# Libertatia 2013 June 28th-30th



## PlasticSturgeon (May 27, 2013)

I was curious if anybody here was going to this. 
I've been wanting to go for the past I don't even know how many years and for various and sundry reasons I have always missed it. So (assuming something doesn't pop up and get in my way, which shouldn't happen) this will be my first year and I'm pretty excited. 

For anybody who doesn't know, Libertatia is a big three day DIY punk gathering, tons of bands playing, lots of beer, food not bombs, and from everything I've heard it's an overall good time!
Not sure where it's being held yet this year, but ideally soon.


----------



## Matt Derrick (May 28, 2013)

I can never seem to find solid info on where / when this is. How did you find out the dates? Their website fucking sucks.

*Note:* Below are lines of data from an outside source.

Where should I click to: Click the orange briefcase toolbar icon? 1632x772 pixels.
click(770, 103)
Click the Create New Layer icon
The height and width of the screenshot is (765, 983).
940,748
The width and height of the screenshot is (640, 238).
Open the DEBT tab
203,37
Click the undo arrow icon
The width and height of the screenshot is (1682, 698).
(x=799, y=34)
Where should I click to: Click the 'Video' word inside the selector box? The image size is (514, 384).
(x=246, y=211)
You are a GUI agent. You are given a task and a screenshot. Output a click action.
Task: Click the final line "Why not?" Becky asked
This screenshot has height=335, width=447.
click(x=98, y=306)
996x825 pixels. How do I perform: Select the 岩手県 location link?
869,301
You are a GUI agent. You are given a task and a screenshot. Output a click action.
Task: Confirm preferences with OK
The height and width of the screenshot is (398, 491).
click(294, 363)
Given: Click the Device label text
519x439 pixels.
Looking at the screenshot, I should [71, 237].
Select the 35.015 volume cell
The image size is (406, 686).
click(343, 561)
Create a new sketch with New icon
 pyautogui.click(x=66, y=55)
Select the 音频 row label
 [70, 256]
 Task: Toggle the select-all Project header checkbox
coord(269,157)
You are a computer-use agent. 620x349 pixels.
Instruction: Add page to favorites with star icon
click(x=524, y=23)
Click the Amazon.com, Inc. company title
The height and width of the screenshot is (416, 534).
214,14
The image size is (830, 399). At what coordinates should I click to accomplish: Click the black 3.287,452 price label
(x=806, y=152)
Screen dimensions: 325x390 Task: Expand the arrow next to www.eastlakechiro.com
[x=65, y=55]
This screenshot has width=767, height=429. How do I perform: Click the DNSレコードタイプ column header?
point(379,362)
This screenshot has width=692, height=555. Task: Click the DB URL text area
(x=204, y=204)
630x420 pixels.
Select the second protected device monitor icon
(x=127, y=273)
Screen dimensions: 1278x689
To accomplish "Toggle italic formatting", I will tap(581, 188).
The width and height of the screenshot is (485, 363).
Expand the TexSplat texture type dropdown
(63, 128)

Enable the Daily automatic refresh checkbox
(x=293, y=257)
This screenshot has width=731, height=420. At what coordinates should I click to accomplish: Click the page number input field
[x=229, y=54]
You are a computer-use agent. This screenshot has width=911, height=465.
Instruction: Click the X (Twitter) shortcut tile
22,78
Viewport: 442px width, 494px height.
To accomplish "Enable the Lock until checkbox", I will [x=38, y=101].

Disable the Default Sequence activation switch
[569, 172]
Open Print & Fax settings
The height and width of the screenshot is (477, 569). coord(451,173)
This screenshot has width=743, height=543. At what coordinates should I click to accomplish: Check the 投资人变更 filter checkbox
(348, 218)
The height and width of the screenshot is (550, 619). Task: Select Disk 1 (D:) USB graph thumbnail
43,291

Also, I've heard a LOT (almost nothing but) bad things about the pyrate punx (at least in cali, oregon/washington has a slightly better rep). But, some of the videos look fun.


----------



## PlasticSturgeon (May 28, 2013)

I didn't even bother last year because I had to work, but the year before I just sent a message to whoever was running their Myspace page. Since then, reliable(ish) information about it has moved over to Facebook. (Yay social media....)
I'm gonna shoot whoever is coordinating their Facebook page a message in regards to location this year. For the most part I think it's really just word of mouth. Two years ago when I was trying to go, they didn't give out an actual location until about a week before it happened. 
I knew a few people who have gone, and that's how I first found out about it. I have no association with any of the pyrate punx groups, so I really cant say anything in regards to their reputation. I've been to a few shows the SLC pyrate punx have helped put on, and in that very limited interaction they seemed like a nice enough group of people...but that's not the NW.


----------



## maybee (Jun 5, 2013)

Hmm interested in this but also found no info on the location. In Portland currently, gonna hop out to the Rainbow Gathering if I cannot find this thing. Has anyone tried emailing them?


----------



## PlasticSturgeon (Jun 12, 2013)

Hmm. Well, unfortunately I actually am going to be missing it again this year, hah. Turns out the friend I'm traveling with is able to leave sooner than I thought, so we're headed out of Oregon on Sunday. (That said, I guess it's not *too* much of a bummer that I'm missing it, as I would rather be on the road right now.)
Go to their Facebook page (Colony of Libertatia) and shoot them a message regarding where it's gonna be this year. If you don't have a Facebook, there's an email address (which may or may not be checked...) floating around.


----------



## aleserees (Jun 19, 2013)

Im going this year. Libertatia is always a blast. It is hard to get info, but all you need to do is get in contact with a local pyrate punx captain to get maps. I know alot of the la and oc pyrate punx, and a few from north bay, and they are good people! Some people are really bummed at the way this year is shaping up but as far as i hear its still on and i will be there. Now come watch a bunch of awesome bands in the forest and my best friend firedance!!!


----------